Pole Pig Ballast
This ballast was intended to be used on the 10kVA pole pig I got from a trade with Dr. Resonance at the 2004 Cheesehead Teslathon.
This is version 1.0 - Not too pretty, but functional. Tests below...
Here's one thing I often do when I want to get a good looking, but functional finished product - I build a crappy prototype first, to work the bugs out, then re-work it to make it pretty.
Here's the ballast doing it's thing with the pig (in it's, perhaps temporary, home). It's hard to see where the arc is coming from, but it formed between two screws which the secondary leads are attached to and subsequently anchored to the piece of drywall that bridges the container. With a(n almost) full 5 pound load of 1/8" welding rods, the pig draws 5-7 amps. When empty, it draws 130A. Variable from 2 - 31kVA - not bad.

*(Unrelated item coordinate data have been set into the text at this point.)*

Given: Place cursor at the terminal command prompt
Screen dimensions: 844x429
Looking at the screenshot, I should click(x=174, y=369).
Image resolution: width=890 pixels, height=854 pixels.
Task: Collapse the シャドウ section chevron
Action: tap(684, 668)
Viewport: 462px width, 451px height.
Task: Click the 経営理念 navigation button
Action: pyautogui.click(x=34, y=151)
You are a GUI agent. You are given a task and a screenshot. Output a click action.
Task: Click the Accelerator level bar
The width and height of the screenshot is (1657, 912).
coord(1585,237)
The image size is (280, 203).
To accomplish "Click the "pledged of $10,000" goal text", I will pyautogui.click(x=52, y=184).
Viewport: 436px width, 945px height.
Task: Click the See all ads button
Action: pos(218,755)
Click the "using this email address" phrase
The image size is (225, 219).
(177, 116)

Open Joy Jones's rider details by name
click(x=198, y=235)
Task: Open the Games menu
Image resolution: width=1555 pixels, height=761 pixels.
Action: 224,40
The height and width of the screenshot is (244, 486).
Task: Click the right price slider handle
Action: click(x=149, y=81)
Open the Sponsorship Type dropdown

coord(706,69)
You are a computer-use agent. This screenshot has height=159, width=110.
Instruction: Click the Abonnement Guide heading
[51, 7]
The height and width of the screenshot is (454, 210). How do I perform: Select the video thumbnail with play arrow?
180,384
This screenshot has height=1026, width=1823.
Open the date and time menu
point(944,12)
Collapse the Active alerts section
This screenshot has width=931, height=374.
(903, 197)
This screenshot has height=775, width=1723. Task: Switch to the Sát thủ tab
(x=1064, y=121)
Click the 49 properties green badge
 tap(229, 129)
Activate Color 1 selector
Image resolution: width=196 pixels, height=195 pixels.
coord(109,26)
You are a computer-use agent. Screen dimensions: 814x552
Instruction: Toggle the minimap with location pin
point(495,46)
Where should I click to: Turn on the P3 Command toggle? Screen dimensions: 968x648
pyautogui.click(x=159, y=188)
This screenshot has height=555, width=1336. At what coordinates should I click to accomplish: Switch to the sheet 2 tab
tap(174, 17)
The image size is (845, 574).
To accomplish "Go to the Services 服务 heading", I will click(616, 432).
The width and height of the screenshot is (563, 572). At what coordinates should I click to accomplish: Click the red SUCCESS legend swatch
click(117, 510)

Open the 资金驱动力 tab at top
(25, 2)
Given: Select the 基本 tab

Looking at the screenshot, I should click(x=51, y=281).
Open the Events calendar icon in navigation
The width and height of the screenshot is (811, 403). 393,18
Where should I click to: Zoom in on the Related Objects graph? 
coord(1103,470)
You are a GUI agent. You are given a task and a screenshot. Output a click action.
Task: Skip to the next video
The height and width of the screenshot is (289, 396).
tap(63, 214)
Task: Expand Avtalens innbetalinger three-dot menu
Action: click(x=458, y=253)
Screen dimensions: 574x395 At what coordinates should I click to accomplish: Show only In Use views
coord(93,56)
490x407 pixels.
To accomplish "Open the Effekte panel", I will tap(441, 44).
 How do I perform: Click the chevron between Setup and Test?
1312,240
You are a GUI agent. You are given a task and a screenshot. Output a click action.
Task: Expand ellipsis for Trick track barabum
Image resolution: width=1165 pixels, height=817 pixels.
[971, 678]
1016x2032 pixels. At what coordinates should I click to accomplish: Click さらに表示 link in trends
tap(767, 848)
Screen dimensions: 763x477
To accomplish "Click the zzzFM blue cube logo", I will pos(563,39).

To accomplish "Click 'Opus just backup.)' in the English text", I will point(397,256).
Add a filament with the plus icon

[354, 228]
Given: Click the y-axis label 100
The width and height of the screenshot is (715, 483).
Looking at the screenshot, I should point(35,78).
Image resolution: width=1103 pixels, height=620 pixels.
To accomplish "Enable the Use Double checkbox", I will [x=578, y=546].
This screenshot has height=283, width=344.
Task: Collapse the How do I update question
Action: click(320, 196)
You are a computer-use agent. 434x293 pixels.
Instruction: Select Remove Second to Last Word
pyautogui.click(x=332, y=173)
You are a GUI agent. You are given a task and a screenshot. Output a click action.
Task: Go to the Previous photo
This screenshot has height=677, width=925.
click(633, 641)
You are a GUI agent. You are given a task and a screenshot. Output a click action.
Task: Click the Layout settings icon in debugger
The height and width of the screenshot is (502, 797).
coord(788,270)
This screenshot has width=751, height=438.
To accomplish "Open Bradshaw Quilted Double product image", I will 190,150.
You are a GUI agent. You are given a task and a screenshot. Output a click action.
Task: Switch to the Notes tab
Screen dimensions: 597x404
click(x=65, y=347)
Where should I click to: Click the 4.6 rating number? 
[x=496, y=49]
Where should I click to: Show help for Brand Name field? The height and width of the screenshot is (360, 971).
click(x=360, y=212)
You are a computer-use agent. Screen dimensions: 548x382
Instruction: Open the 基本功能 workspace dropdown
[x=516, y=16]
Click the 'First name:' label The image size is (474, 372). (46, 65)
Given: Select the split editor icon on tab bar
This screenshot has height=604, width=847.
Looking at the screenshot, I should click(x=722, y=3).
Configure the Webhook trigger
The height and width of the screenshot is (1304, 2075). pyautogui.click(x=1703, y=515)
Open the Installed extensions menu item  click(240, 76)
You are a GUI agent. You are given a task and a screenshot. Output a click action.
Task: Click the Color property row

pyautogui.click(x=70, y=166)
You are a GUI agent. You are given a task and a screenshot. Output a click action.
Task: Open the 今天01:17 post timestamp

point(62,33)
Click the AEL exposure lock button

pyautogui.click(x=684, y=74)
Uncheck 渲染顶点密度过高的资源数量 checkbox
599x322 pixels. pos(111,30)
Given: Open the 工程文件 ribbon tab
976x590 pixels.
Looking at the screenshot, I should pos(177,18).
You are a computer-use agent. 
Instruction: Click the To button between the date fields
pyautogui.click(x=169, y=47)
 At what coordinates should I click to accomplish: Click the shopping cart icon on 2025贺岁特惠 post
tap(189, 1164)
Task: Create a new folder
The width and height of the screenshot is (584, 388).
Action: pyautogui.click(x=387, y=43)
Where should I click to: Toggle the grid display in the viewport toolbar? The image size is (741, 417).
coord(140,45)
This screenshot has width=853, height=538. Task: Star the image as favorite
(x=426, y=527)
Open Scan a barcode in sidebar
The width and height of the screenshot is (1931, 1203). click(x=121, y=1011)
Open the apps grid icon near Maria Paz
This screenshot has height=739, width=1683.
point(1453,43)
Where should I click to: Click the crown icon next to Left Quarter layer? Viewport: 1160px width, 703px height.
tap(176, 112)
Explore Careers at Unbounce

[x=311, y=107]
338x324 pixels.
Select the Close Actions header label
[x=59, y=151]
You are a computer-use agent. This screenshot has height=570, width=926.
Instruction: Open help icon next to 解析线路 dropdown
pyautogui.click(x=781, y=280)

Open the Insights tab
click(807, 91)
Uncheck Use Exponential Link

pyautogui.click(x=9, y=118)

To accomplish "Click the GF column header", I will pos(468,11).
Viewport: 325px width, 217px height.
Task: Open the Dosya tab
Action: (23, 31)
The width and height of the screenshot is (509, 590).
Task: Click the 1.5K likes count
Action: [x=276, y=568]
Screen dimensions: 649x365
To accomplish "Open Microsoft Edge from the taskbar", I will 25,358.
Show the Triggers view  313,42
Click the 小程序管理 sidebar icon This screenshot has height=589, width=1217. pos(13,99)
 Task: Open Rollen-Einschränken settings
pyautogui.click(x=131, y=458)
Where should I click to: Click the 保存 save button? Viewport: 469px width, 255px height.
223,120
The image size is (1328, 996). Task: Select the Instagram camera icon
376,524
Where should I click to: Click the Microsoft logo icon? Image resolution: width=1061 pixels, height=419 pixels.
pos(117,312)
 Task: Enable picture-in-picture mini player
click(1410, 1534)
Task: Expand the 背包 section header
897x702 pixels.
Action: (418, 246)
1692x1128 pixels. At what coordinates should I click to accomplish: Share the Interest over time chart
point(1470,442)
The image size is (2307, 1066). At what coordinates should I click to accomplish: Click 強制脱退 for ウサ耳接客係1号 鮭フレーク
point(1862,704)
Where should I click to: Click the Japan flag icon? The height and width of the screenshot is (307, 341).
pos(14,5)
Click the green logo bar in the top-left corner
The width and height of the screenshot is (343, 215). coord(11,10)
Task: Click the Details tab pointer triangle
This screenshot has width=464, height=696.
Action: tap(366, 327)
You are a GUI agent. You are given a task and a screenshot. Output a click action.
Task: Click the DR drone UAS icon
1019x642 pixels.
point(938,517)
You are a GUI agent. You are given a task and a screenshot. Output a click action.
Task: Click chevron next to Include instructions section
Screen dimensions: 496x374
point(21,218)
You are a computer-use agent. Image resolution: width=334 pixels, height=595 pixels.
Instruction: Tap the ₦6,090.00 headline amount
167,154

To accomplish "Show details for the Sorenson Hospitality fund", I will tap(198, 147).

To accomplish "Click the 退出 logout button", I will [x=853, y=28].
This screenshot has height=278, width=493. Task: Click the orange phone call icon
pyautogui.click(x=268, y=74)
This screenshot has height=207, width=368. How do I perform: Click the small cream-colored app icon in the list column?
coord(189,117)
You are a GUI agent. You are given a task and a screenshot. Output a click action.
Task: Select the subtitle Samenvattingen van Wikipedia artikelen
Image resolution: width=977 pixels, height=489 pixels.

2 inch electrical PVC conduit, 2 couplings, and two lexan squares make up the new former. After drilling some "air holes" in the pipe, the whole deal was glued together and sanded. Electrical PVC doesn't take plastic dye as well as other types of PVC because it is often coated with some sort of glossy agent. However, if you scuff the surface well enough the result will be something like this:
Winding this thing was rough. The spool of wire was real heavy and it took a lot of tension to keep the turns strait. Here I am a little over an hour in winding and my arms are burning. Winding a ballast, in my opinion, is comparable in time and effort to winding a nice secondary coil.
To give you an idea of how much physical effort is put into winding something like this, I've included an artist's depiction of what I looked like before and after the hour and a half of strenuous winding. (Note the slight increase in forearm mass)
Before:
After:
Close up of the turns, they're not perfect, but I think it looks acceptable. Note that nothing is used to secure the turns until the last one. The idea there is to avoid any obstructions to air flow. I may add a fan later, for longer runs in the future.
Here she is all wound and terminated.
The finished product. I used "clear" tape with a fiber reinforcement mesh to secure the final turns. The hardware on the end is 1/4-20 with crimps for terminations.
Final Thoughts:
Although I didn't mention it earlier, the wire I used here is stranded THHN. This is important because in an earlier test I discovered that the same gage solid wire got noticably hot while the stranded wire was still cool. This may have been an odd instance, but I wouldn't be surprised to find a lower amount of power dissipated in stranded wire on average (although not neccessarily lower DC resistance).
More core material can fit inside the PVC, I just don't want to buy any more ;-)
The holes in the PVC are probably useless. It was really a half-hearted attempt to afford better cooling to the inner turns. To really improve airflow, I would probably put some sort of spacers at 90 degree intervals to create voids in the windings, staggered across the layers. Then with some holes in the end plates, air could actually be forced between layers. I don't intend on running anything for the amount of time it would take to build up that much heat, so I didn't invest much time or energy in this area.
Instead of sliding the entire core in and out of the coil, I will most likely just vary the number of rods in Tesla Coil duty. If the entire stack is ever moved, the only purpose would be for a "soft start". With the excess space inside the coil, I could make a sliding compartment that securely fits the length of my core material.
Better care could have been taken to keep the turns strait and the number could have been worked out to fit evenly such that my start and end turns would be on top of one another (i.e. on the same end, near the terminations). However, I just estimated the dimensions so the coil would be just shorter than the core.
The overall design of this project was a combination of ideas from the Tesla Coil Mailing List, and from looking at the slide chokes in a neon sign factory I once worked at.
Materials:
500 ft 10AWG Stranded THHN - $45 from Home Depot as of November 2004
6" square lexan sheets - free from in stock (wood could have done the job, so no dough lost here)
Hardware ~$2 from ACE - crimps ($0.50), bolts ($0.50), nuts ($0.70), washers ($0.25)
2" Electrical PVC - Free from trash
2" Electrical PVC Couplings - $1.29 + tax at ACE
Plastic Dye (optional) - $5 from Menards
Welding Rods - $5 from Menards
TOTAL = $60
Time:
Fabrication: 2.0 Hours
Winding: 1.5 Hours
Drying (dye) : 12 Hours
Finishing: 0.2 Hours
Time Worked: 3.7 Hours
Time Elapsed: Two Days
Note that the time and materials are not included for the prototype because the materials were re-used and the time spent could have been avoided by some equations and a little know-how.